#### WORK ITEM:
Copy out the records so that each line matches the original.

[Stored data entries]
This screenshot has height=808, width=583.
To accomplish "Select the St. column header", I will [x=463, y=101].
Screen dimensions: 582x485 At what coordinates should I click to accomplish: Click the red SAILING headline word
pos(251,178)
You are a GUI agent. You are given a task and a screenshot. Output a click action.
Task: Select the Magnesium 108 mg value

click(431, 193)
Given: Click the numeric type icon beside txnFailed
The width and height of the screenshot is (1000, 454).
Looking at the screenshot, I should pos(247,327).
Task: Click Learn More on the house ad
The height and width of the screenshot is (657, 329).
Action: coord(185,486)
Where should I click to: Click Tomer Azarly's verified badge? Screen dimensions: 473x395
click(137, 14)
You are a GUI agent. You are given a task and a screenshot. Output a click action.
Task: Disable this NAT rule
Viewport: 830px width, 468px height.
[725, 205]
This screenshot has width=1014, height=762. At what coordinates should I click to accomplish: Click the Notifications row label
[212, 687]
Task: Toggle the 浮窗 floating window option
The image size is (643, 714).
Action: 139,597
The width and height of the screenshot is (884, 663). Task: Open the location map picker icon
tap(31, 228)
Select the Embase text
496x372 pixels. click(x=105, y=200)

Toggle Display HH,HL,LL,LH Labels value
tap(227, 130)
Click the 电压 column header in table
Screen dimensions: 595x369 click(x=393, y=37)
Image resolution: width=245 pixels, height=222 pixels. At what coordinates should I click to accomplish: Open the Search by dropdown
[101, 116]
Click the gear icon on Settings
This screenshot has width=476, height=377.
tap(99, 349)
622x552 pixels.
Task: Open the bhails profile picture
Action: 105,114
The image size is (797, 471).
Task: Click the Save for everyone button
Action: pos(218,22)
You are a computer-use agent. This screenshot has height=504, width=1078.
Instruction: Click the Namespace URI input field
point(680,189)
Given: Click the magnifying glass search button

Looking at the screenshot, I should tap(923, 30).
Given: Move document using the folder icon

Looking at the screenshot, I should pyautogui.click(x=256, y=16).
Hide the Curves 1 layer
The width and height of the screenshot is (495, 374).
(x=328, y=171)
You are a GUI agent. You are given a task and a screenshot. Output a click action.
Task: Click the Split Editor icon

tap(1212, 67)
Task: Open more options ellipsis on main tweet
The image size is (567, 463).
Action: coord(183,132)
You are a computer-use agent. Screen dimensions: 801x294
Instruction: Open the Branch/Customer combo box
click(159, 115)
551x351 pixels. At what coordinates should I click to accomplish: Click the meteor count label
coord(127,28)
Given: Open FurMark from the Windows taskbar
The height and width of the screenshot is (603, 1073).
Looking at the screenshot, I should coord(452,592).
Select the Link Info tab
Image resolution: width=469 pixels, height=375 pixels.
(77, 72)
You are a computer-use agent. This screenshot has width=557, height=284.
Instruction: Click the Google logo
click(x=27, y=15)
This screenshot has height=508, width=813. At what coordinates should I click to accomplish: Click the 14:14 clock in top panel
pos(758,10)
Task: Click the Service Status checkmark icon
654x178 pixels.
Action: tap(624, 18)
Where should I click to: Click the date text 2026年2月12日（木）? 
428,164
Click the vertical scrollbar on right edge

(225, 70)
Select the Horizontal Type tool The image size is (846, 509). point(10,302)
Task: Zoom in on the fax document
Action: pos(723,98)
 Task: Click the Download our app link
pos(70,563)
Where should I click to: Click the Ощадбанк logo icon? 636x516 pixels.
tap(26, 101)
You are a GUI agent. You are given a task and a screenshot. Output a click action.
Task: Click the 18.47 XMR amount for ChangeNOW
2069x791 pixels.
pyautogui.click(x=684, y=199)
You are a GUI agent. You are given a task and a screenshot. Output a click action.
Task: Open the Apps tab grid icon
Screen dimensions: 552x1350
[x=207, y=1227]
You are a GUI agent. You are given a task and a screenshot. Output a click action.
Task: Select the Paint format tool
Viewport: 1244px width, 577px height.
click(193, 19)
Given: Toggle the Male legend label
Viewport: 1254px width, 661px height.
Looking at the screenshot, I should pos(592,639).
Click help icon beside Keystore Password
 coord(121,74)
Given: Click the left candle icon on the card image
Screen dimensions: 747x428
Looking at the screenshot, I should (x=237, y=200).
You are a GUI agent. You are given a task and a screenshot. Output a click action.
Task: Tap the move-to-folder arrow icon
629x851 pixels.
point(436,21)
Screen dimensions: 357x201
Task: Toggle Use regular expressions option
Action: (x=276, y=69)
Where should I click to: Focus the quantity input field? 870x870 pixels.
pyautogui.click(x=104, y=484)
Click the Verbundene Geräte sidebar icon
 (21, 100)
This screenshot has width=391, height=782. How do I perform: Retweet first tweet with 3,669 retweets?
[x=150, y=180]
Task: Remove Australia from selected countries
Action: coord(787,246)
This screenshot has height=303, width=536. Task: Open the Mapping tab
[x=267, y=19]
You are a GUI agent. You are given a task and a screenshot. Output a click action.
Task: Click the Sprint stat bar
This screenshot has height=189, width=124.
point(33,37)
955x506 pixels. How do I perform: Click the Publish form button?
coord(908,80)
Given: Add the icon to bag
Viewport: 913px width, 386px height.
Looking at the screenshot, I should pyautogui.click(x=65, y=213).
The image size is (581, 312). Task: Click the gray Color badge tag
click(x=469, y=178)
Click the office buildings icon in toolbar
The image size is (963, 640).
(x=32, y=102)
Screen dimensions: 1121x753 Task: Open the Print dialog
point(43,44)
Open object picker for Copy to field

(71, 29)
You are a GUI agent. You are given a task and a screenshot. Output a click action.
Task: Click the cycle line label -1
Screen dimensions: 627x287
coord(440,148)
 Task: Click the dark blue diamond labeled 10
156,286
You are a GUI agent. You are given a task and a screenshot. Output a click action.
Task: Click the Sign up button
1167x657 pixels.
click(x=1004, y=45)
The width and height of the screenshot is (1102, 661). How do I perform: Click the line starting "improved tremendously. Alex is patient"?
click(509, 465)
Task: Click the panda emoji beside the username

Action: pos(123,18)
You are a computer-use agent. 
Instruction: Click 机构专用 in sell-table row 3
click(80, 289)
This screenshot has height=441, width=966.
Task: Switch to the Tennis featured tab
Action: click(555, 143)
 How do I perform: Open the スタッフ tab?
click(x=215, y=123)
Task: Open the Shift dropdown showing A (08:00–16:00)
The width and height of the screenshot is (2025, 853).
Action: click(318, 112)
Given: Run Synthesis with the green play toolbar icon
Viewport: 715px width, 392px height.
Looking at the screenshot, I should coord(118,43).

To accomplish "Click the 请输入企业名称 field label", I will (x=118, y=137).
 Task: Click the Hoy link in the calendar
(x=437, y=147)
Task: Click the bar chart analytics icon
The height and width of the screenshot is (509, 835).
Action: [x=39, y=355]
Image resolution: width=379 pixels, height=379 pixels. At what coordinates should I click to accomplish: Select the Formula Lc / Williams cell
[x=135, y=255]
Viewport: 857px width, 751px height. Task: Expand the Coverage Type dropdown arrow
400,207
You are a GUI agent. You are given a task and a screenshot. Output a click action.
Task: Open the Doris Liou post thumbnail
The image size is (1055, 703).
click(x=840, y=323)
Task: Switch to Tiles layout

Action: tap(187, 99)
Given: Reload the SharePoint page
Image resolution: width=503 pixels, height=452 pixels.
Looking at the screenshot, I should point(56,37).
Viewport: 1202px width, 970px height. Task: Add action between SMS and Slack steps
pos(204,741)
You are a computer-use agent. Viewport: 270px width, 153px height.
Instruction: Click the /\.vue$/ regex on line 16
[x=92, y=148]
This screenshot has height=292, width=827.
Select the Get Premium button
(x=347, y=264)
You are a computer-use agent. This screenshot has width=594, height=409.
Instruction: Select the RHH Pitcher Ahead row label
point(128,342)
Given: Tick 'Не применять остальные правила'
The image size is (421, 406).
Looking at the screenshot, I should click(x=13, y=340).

#### WRITTEN RESPONSE:
This screenshot has height=808, width=583.
To accomplish "Select the St. column header", I will [x=463, y=101].
Screen dimensions: 582x485 At what coordinates should I click to accomplish: Click the red SAILING headline word
pos(251,178)
You are a GUI agent. You are given a task and a screenshot. Output a click action.
Task: Select the Magnesium 108 mg value

click(431, 193)
Given: Click the numeric type icon beside txnFailed
The width and height of the screenshot is (1000, 454).
Looking at the screenshot, I should pos(247,327).
Task: Click Learn More on the house ad
The height and width of the screenshot is (657, 329).
Action: coord(185,486)
Where should I click to: Click Tomer Azarly's verified badge? Screen dimensions: 473x395
click(137, 14)
You are a GUI agent. You are given a task and a screenshot. Output a click action.
Task: Disable this NAT rule
Viewport: 830px width, 468px height.
[725, 205]
This screenshot has width=1014, height=762. At what coordinates should I click to accomplish: Click the Notifications row label
[212, 687]
Task: Toggle the 浮窗 floating window option
The image size is (643, 714).
Action: 139,597
The width and height of the screenshot is (884, 663). Task: Open the location map picker icon
tap(31, 228)
Select the Embase text
496x372 pixels. click(x=105, y=200)

Toggle Display HH,HL,LL,LH Labels value
tap(227, 130)
Click the 电压 column header in table
Screen dimensions: 595x369 click(x=393, y=37)
Image resolution: width=245 pixels, height=222 pixels. At what coordinates should I click to accomplish: Open the Search by dropdown
[101, 116]
Click the gear icon on Settings
This screenshot has width=476, height=377.
tap(99, 349)
622x552 pixels.
Task: Open the bhails profile picture
Action: 105,114
The image size is (797, 471).
Task: Click the Save for everyone button
Action: pos(218,22)
You are a computer-use agent. This screenshot has height=504, width=1078.
Instruction: Click the Namespace URI input field
point(680,189)
Given: Click the magnifying glass search button

Looking at the screenshot, I should tap(923, 30).
Given: Move document using the folder icon

Looking at the screenshot, I should pyautogui.click(x=256, y=16).
Hide the Curves 1 layer
The width and height of the screenshot is (495, 374).
(x=328, y=171)
You are a GUI agent. You are given a task and a screenshot. Output a click action.
Task: Click the Split Editor icon

tap(1212, 67)
Task: Open more options ellipsis on main tweet
The image size is (567, 463).
Action: coord(183,132)
You are a computer-use agent. Screen dimensions: 801x294
Instruction: Open the Branch/Customer combo box
click(159, 115)
551x351 pixels. At what coordinates should I click to accomplish: Click the meteor count label
coord(127,28)
Given: Open FurMark from the Windows taskbar
The height and width of the screenshot is (603, 1073).
Looking at the screenshot, I should coord(452,592).
Select the Link Info tab
Image resolution: width=469 pixels, height=375 pixels.
(77, 72)
You are a computer-use agent. This screenshot has width=557, height=284.
Instruction: Click the Google logo
click(x=27, y=15)
This screenshot has height=508, width=813. At what coordinates should I click to accomplish: Click the 14:14 clock in top panel
pos(758,10)
Task: Click the Service Status checkmark icon
654x178 pixels.
Action: tap(624, 18)
Where should I click to: Click the date text 2026年2月12日（木）? 
428,164
Click the vertical scrollbar on right edge

(225, 70)
Select the Horizontal Type tool The image size is (846, 509). point(10,302)
Task: Zoom in on the fax document
Action: pos(723,98)
 Task: Click the Download our app link
pos(70,563)
Where should I click to: Click the Ощадбанк logo icon? 636x516 pixels.
tap(26, 101)
You are a GUI agent. You are given a task and a screenshot. Output a click action.
Task: Click the 18.47 XMR amount for ChangeNOW
2069x791 pixels.
pyautogui.click(x=684, y=199)
You are a GUI agent. You are given a task and a screenshot. Output a click action.
Task: Open the Apps tab grid icon
Screen dimensions: 552x1350
[x=207, y=1227]
You are a GUI agent. You are given a task and a screenshot. Output a click action.
Task: Select the Paint format tool
Viewport: 1244px width, 577px height.
click(193, 19)
Given: Toggle the Male legend label
Viewport: 1254px width, 661px height.
Looking at the screenshot, I should pos(592,639).
Click help icon beside Keystore Password
 coord(121,74)
Given: Click the left candle icon on the card image
Screen dimensions: 747x428
Looking at the screenshot, I should (x=237, y=200).
You are a GUI agent. You are given a task and a screenshot. Output a click action.
Task: Tap the move-to-folder arrow icon
629x851 pixels.
point(436,21)
Screen dimensions: 357x201
Task: Toggle Use regular expressions option
Action: (x=276, y=69)
Where should I click to: Focus the quantity input field? 870x870 pixels.
pyautogui.click(x=104, y=484)
Click the Verbundene Geräte sidebar icon
 (21, 100)
This screenshot has width=391, height=782. How do I perform: Retweet first tweet with 3,669 retweets?
[x=150, y=180]
Task: Remove Australia from selected countries
Action: coord(787,246)
This screenshot has height=303, width=536. Task: Open the Mapping tab
[x=267, y=19]
You are a GUI agent. You are given a task and a screenshot. Output a click action.
Task: Click the Sprint stat bar
This screenshot has height=189, width=124.
point(33,37)
955x506 pixels. How do I perform: Click the Publish form button?
coord(908,80)
Given: Add the icon to bag
Viewport: 913px width, 386px height.
Looking at the screenshot, I should pyautogui.click(x=65, y=213).
The image size is (581, 312). Task: Click the gray Color badge tag
click(x=469, y=178)
Click the office buildings icon in toolbar
The image size is (963, 640).
(x=32, y=102)
Screen dimensions: 1121x753 Task: Open the Print dialog
point(43,44)
Open object picker for Copy to field

(71, 29)
You are a GUI agent. You are given a task and a screenshot. Output a click action.
Task: Click the cycle line label -1
Screen dimensions: 627x287
coord(440,148)
 Task: Click the dark blue diamond labeled 10
156,286
You are a GUI agent. You are given a task and a screenshot. Output a click action.
Task: Click the Sign up button
1167x657 pixels.
click(x=1004, y=45)
The width and height of the screenshot is (1102, 661). How do I perform: Click the line starting "improved tremendously. Alex is patient"?
click(509, 465)
Task: Click the panda emoji beside the username

Action: pos(123,18)
You are a computer-use agent. 
Instruction: Click 机构专用 in sell-table row 3
click(80, 289)
This screenshot has height=441, width=966.
Task: Switch to the Tennis featured tab
Action: click(555, 143)
 How do I perform: Open the スタッフ tab?
click(x=215, y=123)
Task: Open the Shift dropdown showing A (08:00–16:00)
The width and height of the screenshot is (2025, 853).
Action: click(318, 112)
Given: Run Synthesis with the green play toolbar icon
Viewport: 715px width, 392px height.
Looking at the screenshot, I should coord(118,43).

To accomplish "Click the 请输入企业名称 field label", I will (x=118, y=137).
 Task: Click the Hoy link in the calendar
(x=437, y=147)
Task: Click the bar chart analytics icon
The height and width of the screenshot is (509, 835).
Action: [x=39, y=355]
Image resolution: width=379 pixels, height=379 pixels. At what coordinates should I click to accomplish: Select the Formula Lc / Williams cell
[x=135, y=255]
Viewport: 857px width, 751px height. Task: Expand the Coverage Type dropdown arrow
400,207
You are a GUI agent. You are given a task and a screenshot. Output a click action.
Task: Open the Doris Liou post thumbnail
The image size is (1055, 703).
click(x=840, y=323)
Task: Switch to Tiles layout

Action: tap(187, 99)
Given: Reload the SharePoint page
Image resolution: width=503 pixels, height=452 pixels.
Looking at the screenshot, I should point(56,37).
Viewport: 1202px width, 970px height. Task: Add action between SMS and Slack steps
pos(204,741)
You are a computer-use agent. Viewport: 270px width, 153px height.
Instruction: Click the /\.vue$/ regex on line 16
[x=92, y=148]
This screenshot has height=292, width=827.
Select the Get Premium button
(x=347, y=264)
You are a computer-use agent. This screenshot has width=594, height=409.
Instruction: Select the RHH Pitcher Ahead row label
point(128,342)
Given: Tick 'Не применять остальные правила'
The image size is (421, 406).
Looking at the screenshot, I should click(x=13, y=340).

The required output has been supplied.